The Duggars creep me out.
Granted, as a Catholic I feel I’m supposed to admire their faith in family and God. But well before the scandal involving Josh Duggar, I found the J-loving, Baptist-believing family to be more cult than cute.
I first heard of patriarch Jim Bob Duggar and his clan through an email from my sister, who lives in Birmingham, Ala. "THE DUGGARS ARE HERE!" she exclaimed with a blurred photo attached of my niece standing beside a couple of teenage girls.
Who?
Somehow I'd missed this point of Christian pop culture. But months later I noticed my oldest daughter watching "17 (or was it 18 by then ... or 19?) Kids and Counting." I tuned in for a bit, but the show seemed trite, the storylines too simple, intentionally ignorant of modern life. The world fashioned by Jim Bob for his family seemed like a bubble ready to burst at the first prick of reality.
And yet …
For much of my adult life I’ve enjoyed the freedom that comes when you break with your dad. The reasons no longer matter, but the fact is I’ve never felt like I had to live up to his expectation. And a father’s expectation is a weighty thing. From college to spouse to career (which I previously shared on Catholic365.com about our RV trip this summer to Canada to follow the Women’s World Cup) I’ve felt free to do what I wanted to do.

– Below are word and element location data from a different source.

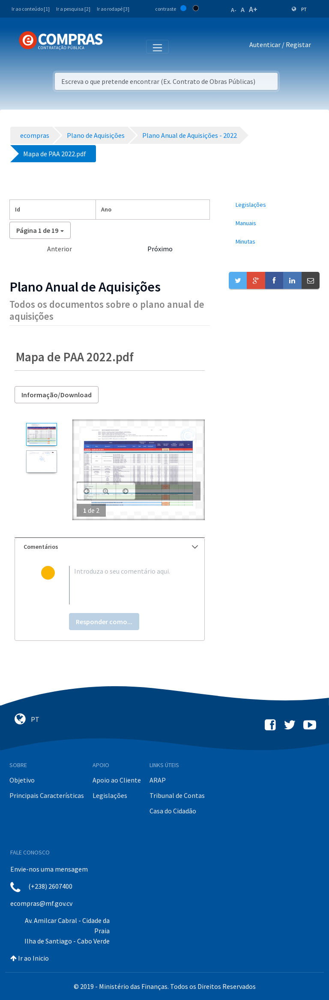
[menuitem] (274, 205)
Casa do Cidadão (173, 811)
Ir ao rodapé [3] (113, 9)
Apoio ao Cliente (117, 780)
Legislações (110, 795)
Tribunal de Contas (177, 795)
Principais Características (46, 795)
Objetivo (22, 780)
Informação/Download (56, 394)
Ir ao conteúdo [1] (31, 9)
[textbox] (123, 585)
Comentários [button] (111, 547)
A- (233, 10)
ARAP (158, 780)
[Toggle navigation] (115, 46)
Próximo (160, 248)
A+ (253, 9)
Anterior (59, 248)
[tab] (109, 547)
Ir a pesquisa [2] (73, 9)
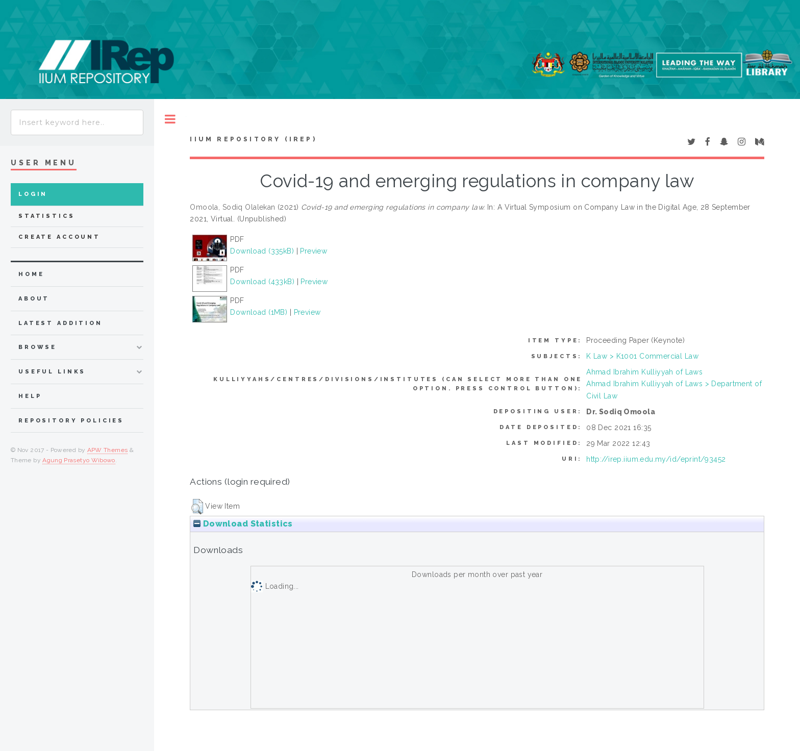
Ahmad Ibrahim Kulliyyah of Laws (644, 372)
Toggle (170, 119)
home (31, 274)
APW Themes (107, 450)
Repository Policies (71, 420)
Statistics (46, 216)
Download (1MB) (258, 312)
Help (29, 396)
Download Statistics (242, 524)
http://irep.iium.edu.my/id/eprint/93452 (656, 459)
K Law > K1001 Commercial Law (642, 356)
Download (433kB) (262, 282)
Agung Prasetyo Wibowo (78, 460)
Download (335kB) (262, 251)
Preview (313, 251)
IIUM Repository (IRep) (253, 139)
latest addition (60, 323)
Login (32, 194)
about (33, 298)
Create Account (59, 237)
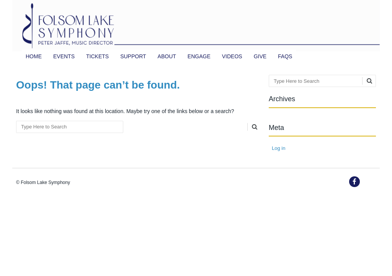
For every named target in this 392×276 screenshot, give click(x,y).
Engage (199, 56)
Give (260, 56)
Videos (232, 56)
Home (34, 56)
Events (64, 56)
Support (133, 56)
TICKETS (97, 56)
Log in (278, 148)
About (167, 56)
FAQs (285, 56)
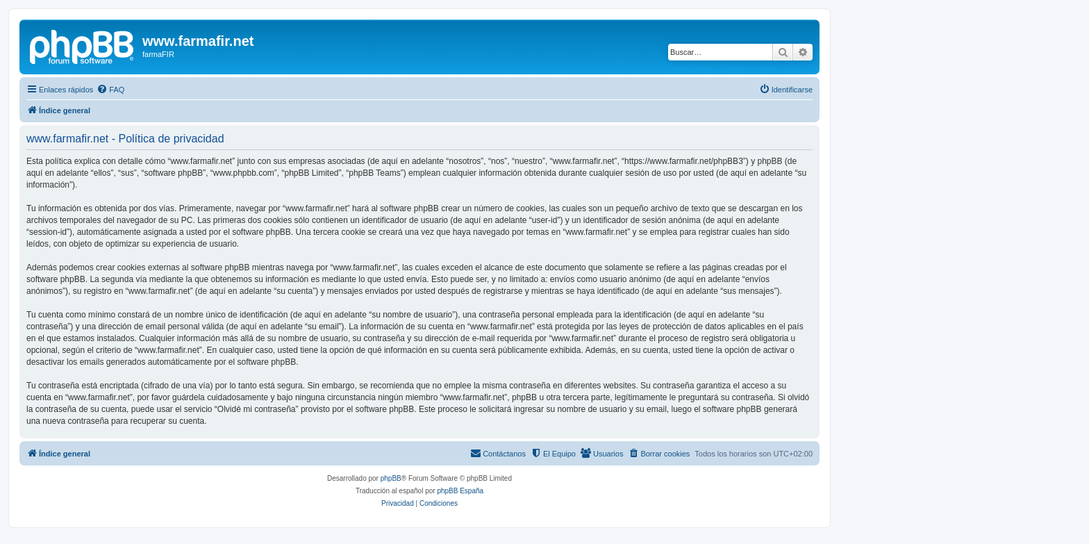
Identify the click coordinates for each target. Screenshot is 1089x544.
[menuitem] (110, 89)
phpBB (391, 478)
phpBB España (460, 491)
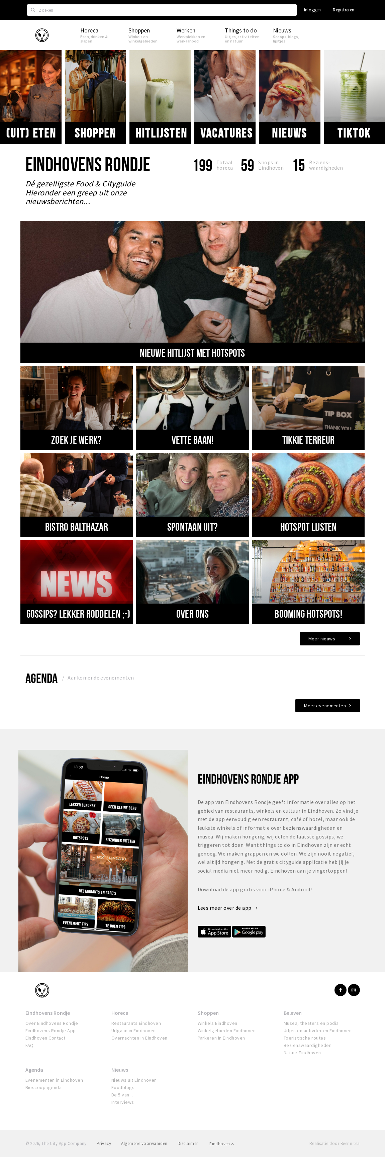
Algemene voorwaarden (144, 1143)
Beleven (293, 1012)
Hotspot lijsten (308, 526)
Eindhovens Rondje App (50, 1031)
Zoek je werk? (76, 439)
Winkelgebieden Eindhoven (227, 1031)
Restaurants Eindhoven (136, 1023)
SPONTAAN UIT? (192, 526)
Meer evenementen (325, 706)
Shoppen (95, 133)
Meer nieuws (321, 639)
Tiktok (354, 133)
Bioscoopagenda (43, 1087)
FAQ (29, 1045)
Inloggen (312, 10)
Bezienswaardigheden (307, 1045)
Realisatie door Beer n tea (334, 1143)
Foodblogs (122, 1087)
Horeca (119, 1012)
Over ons (192, 613)
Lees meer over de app (228, 907)
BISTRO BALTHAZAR (76, 526)
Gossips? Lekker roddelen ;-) (78, 613)
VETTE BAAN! (193, 439)
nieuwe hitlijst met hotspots (192, 352)
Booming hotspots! (308, 613)
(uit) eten (31, 133)
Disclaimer (188, 1143)
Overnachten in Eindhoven (139, 1038)
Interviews (122, 1102)
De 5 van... (122, 1095)
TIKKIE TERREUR (308, 439)
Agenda (41, 678)
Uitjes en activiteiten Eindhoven (318, 1031)
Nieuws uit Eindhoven (134, 1080)
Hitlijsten (161, 133)
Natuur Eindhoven (302, 1053)
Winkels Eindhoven (217, 1023)
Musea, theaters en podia (311, 1023)
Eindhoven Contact (45, 1038)
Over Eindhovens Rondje (51, 1023)
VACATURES (226, 133)
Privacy (104, 1143)
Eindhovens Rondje (47, 1012)
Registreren (343, 10)
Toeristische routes (305, 1038)
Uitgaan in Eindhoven (133, 1031)
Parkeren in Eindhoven (221, 1038)
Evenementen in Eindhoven (54, 1080)
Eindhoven (221, 1144)
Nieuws (289, 133)
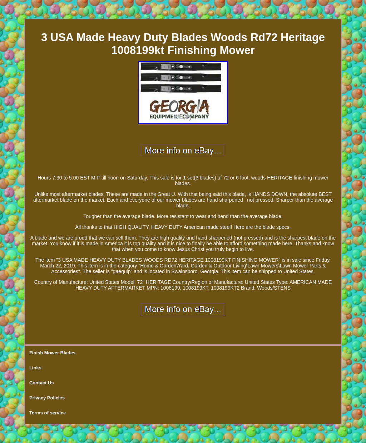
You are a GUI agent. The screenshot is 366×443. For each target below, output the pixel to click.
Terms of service (47, 412)
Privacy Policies (47, 397)
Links (35, 367)
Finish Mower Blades (52, 352)
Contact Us (41, 382)
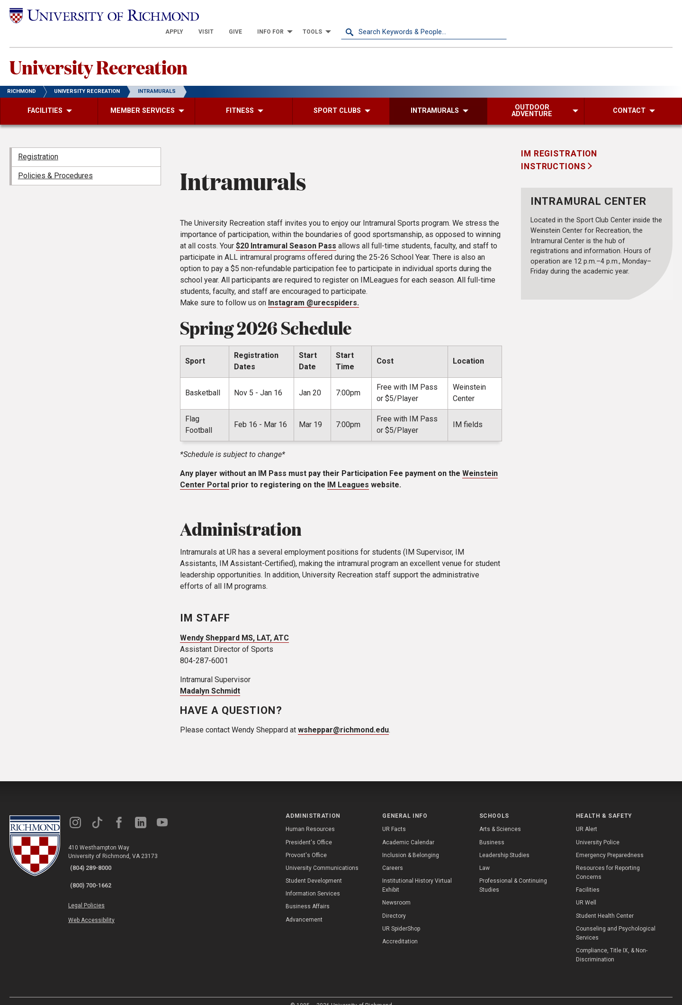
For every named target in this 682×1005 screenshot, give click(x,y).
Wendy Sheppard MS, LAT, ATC (234, 625)
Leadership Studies (504, 843)
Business (491, 830)
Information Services (313, 881)
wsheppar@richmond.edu (343, 717)
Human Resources (310, 817)
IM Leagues (348, 472)
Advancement (304, 907)
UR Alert (586, 817)
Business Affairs (308, 894)
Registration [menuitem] (38, 144)
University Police (597, 830)
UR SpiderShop (401, 917)
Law (484, 856)
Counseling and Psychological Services (615, 921)
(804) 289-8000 (95, 856)
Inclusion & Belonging (410, 843)
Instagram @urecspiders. (313, 290)
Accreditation (400, 929)
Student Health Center (605, 904)
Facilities (588, 878)
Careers (392, 856)
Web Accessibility (98, 898)
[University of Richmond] (92, 15)
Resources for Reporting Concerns (608, 860)
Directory (394, 904)
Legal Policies (93, 887)
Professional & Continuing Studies (513, 873)
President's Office (309, 830)
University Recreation (116, 52)
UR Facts (394, 817)
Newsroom (396, 890)
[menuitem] (340, 15)
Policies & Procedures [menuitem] (55, 163)
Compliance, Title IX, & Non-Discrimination (611, 943)
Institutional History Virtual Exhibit (417, 873)
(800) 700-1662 (95, 869)
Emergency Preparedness (610, 843)
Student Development (314, 869)
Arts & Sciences (500, 817)
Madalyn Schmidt (210, 678)
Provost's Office (306, 843)
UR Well (586, 890)
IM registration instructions (559, 148)
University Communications (322, 856)
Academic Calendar (408, 830)
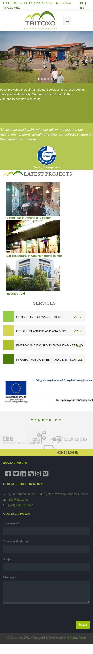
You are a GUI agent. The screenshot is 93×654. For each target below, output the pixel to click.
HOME (61, 452)
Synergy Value (76, 637)
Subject (9, 559)
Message (9, 577)
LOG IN (72, 452)
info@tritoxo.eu (18, 499)
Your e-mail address (17, 541)
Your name (11, 523)
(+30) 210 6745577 (20, 505)
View (77, 317)
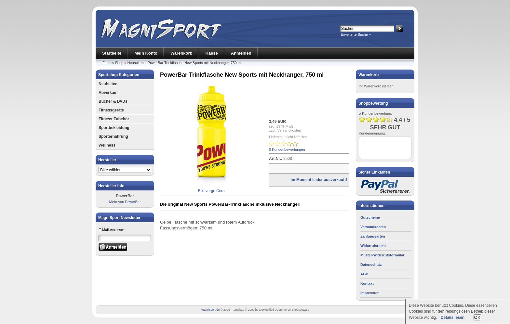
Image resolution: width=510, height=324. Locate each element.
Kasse (211, 53)
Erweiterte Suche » (356, 34)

But if the break led to lack of expectations, it also led to lack of example. The freedom to do what I wanted to do also meant the freedom to be what I wanted to be, which is an even weightier thing. And knowing what not to do, by example, doesn’t necessarily lead you to knowing what to do. I won't cheat on my wife and I won't leave my family are fine things. But addition by subtraction is hardly an ideal recipe for a faith-filled life.
So for much of my life as a father of three girls I’ve found myself studying others for examples. My friend, Tom A., and the way he leaps headfirst into the play world of his kids. Or David D.'s stoic self-assurance in handling everything from his daughters to power tools. Or the calm that exudes from Casey U. while coaching a soccer team.
Despite my Duggar doubts, deep down there’s part of me that envies the ease with which Jim Bob rules the roost. How comfortable he seems being The Man, whether it's leading in a family devotional or granting his blessing for a daughter's marriage. I’d feel like a fake if I tried to pull off Jim Bob’s shtick, but that’s more about me than him.
So while in some circles it’s trendy to dump the Duggars, I seek to take along some of their spirit -- their example -- for my own family.
And I strive to remember that I’m the one setting the example now, which is the weightiest thing of all.